WORK TASK - Starting at the line that contains "Image resolution: width=1379", repeat each line exactly through the last line of the listing, and repeat nothing else.

EXTRACTED MATERIAL -
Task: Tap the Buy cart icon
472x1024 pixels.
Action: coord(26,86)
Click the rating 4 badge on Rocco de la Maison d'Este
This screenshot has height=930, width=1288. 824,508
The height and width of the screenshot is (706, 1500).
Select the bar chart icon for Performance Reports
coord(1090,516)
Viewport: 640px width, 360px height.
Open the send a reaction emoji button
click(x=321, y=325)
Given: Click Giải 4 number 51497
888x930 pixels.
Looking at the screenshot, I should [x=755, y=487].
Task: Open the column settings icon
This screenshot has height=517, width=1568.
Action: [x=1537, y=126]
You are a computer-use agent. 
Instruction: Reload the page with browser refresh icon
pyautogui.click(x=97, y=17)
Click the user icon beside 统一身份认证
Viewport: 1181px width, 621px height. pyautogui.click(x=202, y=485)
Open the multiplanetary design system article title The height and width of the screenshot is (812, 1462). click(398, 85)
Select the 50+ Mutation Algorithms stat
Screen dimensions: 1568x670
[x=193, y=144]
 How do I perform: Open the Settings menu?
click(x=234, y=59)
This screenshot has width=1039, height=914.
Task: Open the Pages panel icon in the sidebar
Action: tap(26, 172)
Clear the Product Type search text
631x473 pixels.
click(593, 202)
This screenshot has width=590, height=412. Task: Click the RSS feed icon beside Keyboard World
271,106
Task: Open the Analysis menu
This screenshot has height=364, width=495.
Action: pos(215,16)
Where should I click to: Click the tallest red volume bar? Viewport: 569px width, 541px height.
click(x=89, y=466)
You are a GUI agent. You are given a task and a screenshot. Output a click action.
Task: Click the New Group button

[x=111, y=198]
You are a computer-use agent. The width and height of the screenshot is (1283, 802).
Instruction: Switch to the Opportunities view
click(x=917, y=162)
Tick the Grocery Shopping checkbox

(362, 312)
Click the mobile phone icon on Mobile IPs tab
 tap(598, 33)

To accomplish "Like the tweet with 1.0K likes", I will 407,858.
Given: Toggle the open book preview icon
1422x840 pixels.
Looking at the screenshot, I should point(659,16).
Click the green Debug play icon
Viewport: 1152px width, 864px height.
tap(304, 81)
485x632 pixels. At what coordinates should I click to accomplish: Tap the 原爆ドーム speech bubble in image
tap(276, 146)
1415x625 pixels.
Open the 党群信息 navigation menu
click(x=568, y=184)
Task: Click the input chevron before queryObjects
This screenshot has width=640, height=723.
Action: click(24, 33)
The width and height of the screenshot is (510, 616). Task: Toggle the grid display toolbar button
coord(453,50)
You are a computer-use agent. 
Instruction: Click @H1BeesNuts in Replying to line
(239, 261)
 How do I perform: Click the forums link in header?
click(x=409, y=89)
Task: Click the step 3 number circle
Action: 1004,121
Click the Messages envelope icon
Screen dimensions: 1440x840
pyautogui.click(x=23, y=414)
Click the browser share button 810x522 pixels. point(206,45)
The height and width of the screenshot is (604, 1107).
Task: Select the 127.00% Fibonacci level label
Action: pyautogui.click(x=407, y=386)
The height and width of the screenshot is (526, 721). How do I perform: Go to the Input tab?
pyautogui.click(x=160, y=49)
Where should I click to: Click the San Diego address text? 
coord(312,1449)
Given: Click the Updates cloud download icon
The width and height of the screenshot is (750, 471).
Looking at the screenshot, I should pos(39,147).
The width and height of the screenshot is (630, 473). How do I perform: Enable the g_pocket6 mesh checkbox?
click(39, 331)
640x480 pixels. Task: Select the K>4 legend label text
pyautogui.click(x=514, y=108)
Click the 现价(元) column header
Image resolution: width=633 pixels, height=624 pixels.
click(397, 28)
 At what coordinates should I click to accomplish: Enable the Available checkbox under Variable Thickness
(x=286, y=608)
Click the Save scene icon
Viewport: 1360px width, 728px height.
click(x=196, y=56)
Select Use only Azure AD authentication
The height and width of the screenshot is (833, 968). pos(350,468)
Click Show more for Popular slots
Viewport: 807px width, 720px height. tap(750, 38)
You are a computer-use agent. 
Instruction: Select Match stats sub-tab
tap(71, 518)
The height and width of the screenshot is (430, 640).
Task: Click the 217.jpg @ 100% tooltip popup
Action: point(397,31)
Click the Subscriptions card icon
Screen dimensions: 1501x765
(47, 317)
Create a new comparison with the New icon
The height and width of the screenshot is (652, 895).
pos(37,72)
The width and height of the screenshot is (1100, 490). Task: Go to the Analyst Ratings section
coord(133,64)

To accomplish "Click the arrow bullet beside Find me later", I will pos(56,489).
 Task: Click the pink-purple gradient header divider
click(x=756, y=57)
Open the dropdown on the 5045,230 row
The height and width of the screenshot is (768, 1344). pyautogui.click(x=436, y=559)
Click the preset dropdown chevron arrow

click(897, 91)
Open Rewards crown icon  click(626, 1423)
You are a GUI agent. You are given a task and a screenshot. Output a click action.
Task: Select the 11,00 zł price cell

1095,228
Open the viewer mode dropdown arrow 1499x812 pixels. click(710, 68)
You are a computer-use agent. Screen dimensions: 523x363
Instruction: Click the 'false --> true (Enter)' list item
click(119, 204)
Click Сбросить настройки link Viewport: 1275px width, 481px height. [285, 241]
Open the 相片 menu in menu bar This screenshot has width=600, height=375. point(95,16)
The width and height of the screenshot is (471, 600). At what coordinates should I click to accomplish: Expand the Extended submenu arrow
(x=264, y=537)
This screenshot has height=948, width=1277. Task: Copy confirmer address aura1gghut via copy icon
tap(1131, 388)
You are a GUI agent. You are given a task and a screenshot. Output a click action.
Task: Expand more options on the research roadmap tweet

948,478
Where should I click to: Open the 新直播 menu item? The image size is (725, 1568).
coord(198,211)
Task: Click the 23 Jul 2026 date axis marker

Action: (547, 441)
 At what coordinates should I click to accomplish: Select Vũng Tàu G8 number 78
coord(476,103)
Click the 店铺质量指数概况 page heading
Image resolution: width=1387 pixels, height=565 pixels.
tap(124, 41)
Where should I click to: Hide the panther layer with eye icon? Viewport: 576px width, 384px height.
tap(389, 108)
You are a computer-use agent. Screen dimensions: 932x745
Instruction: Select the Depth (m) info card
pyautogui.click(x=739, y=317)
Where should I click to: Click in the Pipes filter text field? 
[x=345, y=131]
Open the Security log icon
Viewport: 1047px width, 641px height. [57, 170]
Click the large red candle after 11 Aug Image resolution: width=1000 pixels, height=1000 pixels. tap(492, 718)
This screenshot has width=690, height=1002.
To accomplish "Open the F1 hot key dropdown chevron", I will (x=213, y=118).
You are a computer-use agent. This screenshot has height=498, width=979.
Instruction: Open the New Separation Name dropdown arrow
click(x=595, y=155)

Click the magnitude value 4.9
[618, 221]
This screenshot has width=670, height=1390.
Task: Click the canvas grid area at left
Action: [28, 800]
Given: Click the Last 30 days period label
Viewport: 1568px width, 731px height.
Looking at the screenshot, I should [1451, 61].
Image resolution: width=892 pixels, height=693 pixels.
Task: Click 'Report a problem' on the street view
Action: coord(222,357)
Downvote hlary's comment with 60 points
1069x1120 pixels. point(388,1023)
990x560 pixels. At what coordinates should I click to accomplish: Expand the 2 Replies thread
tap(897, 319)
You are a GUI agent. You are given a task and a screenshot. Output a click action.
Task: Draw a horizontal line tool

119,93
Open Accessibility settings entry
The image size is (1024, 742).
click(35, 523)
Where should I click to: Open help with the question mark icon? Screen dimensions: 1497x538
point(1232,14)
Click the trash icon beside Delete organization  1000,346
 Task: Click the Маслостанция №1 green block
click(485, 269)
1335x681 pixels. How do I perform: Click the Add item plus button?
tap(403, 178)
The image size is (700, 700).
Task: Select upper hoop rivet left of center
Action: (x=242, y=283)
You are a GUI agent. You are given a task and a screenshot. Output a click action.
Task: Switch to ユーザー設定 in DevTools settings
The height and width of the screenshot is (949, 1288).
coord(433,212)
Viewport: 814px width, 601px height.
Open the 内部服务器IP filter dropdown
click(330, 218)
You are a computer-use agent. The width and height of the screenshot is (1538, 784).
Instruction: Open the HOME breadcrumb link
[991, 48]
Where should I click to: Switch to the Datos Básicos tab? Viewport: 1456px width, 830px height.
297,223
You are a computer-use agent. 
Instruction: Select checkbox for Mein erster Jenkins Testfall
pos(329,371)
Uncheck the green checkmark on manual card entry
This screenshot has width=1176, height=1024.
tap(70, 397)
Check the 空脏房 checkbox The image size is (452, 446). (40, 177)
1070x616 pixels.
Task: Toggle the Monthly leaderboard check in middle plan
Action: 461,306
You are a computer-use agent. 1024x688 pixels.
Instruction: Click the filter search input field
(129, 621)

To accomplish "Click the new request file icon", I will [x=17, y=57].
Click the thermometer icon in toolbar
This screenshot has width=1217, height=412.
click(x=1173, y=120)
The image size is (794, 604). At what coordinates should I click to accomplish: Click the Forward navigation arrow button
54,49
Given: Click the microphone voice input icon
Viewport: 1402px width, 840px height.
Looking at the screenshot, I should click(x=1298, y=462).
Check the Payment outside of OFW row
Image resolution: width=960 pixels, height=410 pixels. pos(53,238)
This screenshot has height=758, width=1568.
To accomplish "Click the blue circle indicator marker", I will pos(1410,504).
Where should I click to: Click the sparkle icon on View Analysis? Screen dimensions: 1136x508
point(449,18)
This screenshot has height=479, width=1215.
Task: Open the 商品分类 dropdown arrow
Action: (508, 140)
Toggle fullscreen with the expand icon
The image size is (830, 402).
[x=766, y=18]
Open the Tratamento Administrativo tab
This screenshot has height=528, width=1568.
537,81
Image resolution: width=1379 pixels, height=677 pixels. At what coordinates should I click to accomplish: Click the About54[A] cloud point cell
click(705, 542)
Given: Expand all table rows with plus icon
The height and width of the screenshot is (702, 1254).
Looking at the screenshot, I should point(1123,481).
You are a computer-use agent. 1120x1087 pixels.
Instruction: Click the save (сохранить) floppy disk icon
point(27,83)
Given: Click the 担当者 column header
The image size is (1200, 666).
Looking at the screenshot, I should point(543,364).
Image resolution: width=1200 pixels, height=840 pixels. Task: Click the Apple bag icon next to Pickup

WRITTEN SOLUTION -
Image resolution: width=1379 pixels, height=677 pixels. At what coordinates should I click to accomplish: Click the About54[A] cloud point cell
click(705, 542)
Given: Expand all table rows with plus icon
The height and width of the screenshot is (702, 1254).
Looking at the screenshot, I should point(1123,481).
You are a computer-use agent. 1120x1087 pixels.
Instruction: Click the save (сохранить) floppy disk icon
point(27,83)
Given: Click the 担当者 column header
The image size is (1200, 666).
Looking at the screenshot, I should point(543,364).
Image resolution: width=1200 pixels, height=840 pixels. Task: Click the Apple bag icon next to Pickup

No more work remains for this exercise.